# Module 6: Classification

The following tutorial contains Python examples for solving classification problems. You should refer to the Chapters 3 and 4 of the "Introduction to Data Mining" book to understand some of the concepts introduced in this tutorial.

Classification is the task of predicting a nominal-valued attribute (known as class label) based on the values of other attributes (known as predictor variables). The goals for this tutorial are as follows:
1. To provide examples of using different classification techniques from the scikit-learn library package.
2. To demonstrate the problem of model overfitting.

Read the step-by-step instructions below carefully. To execute the code, click on the corresponding cell and press the SHIFT-ENTER keys simultaneously.


## What if the data is not categorical, i.e. if the data is continous numerical value? Can we use tree for the same? 

Answer is Yes.

**Problem description**
Answer these questions using the classification tutorial:
1. Which chapters of which book does the tutorial recommend for understanding its concepts?
2. Which library provides the classification techniques shown?
3. Which keys must be pressed together to execute the code?

**Data records**
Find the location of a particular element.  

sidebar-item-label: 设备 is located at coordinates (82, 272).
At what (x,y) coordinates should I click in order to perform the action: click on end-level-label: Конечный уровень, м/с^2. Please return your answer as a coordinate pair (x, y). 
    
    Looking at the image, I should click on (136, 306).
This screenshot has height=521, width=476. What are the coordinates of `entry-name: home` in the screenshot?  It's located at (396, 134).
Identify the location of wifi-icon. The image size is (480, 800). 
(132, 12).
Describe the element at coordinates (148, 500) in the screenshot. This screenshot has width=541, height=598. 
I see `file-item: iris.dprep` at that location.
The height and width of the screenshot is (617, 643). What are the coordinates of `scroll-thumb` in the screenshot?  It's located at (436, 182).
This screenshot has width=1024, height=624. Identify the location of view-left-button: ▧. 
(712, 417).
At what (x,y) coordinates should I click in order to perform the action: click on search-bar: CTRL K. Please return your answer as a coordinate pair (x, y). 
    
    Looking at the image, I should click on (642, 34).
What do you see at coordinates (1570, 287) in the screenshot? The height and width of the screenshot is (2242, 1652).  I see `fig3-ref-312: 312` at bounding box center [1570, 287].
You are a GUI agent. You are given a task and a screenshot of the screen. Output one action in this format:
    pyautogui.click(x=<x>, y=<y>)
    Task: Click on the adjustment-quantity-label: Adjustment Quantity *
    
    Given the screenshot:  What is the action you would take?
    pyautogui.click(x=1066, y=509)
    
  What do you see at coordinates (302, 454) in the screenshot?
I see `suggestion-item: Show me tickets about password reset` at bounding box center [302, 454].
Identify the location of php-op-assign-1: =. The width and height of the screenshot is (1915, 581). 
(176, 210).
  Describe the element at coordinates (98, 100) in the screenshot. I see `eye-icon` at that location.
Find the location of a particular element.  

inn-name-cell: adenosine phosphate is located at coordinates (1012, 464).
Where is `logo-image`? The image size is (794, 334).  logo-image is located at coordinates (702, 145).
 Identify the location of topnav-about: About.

**Your response**
1. Chapters 3 and 4 of the "Introduction to Data Mining" book.
2. The scikit-learn library package.
3. SHIFT and ENTER.